Darkness at dawn, the declaration: Exploring Emergency through Midnight’s Children and The Great Indian Novel
Keywords:
Emergency, Partition, Tyranny, Violence, Trauma, memoryAbstract
Darkness at dawn, the declaration, this paper of mine will be presenting the dawn of june 25,
1975, the day on which internal Emergency was declared by the ruling Congress party
government reducing the Union government of India into a unitary government, its tyrannical
attitude ceasing the rights of people, the freedom of press resulting into mass scale rebellion
by the opposition and finally ending the totalitarian government in 1977 after facing the
oppression of almost nineteen months.
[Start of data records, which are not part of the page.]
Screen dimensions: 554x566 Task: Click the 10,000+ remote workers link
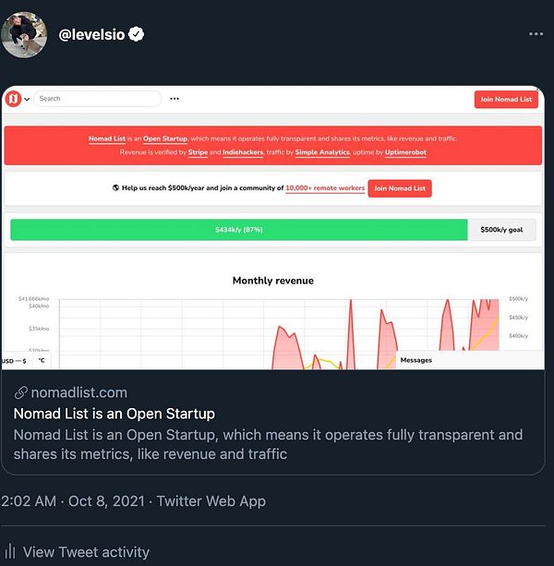pos(323,188)
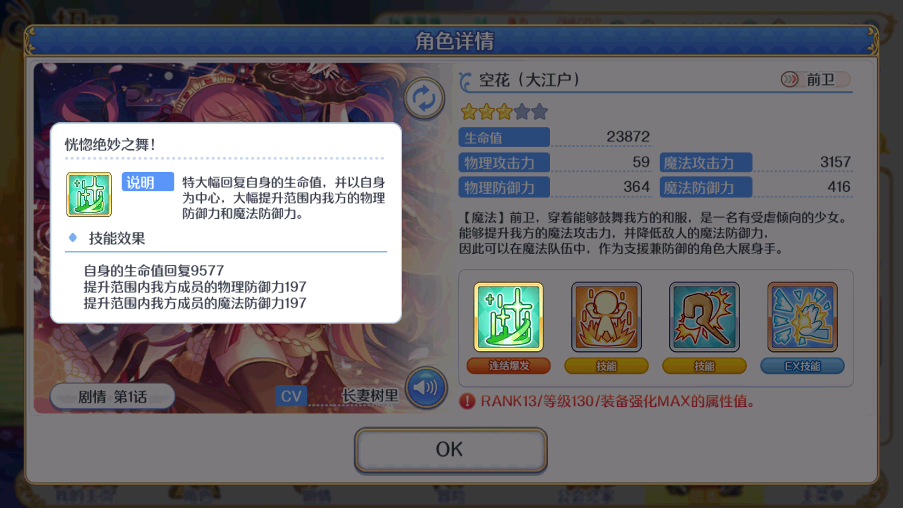Screen dimensions: 903x508
Task: Tap the 前卫 position indicator
Action: (815, 80)
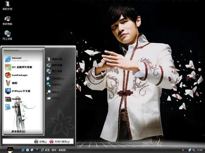Select 我的电脑 desktop icon
This screenshot has width=205, height=153.
pyautogui.click(x=7, y=20)
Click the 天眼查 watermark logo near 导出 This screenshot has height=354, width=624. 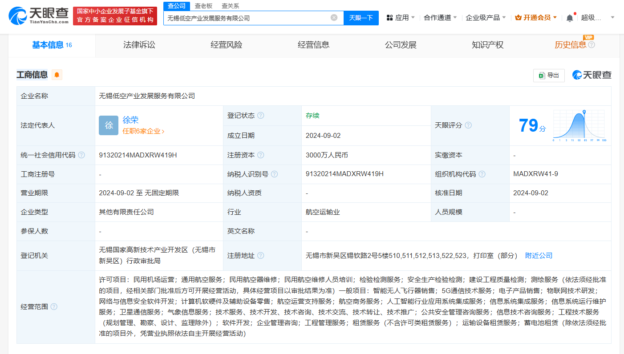coord(591,75)
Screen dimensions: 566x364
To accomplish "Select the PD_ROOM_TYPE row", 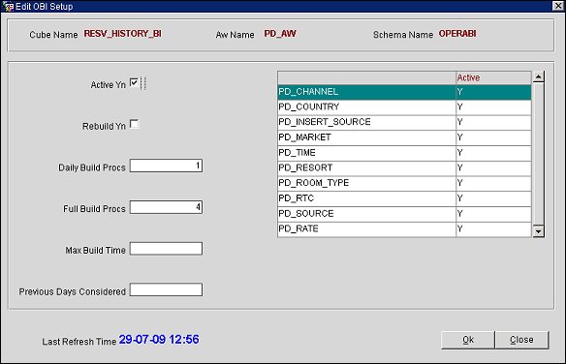I will point(404,183).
This was the period of India’s democracy when
democracy was replaced by autocracy and I will be viewing this dark era with two novels of
contemporary India presenting political thinking in literature, Midnight’s Children (2006) by
Salman Rushdie and The Great Indian Novel (1993) by Shashi Tharoor. An interesting
parallel drawn between the Modern India’s Emergency of 1975 and Ancient India’s
Mahabharata is what we see in Shashi Tharoor’s novel. I will be including references from
several newspaper clippings and speeches of that time and also television shows showcased
much later after the Emergency presenting the realities and the plight of people who were left
on the margins. People were not only crippled by their actions but also by their thoughts
which reduced them to mere subjects.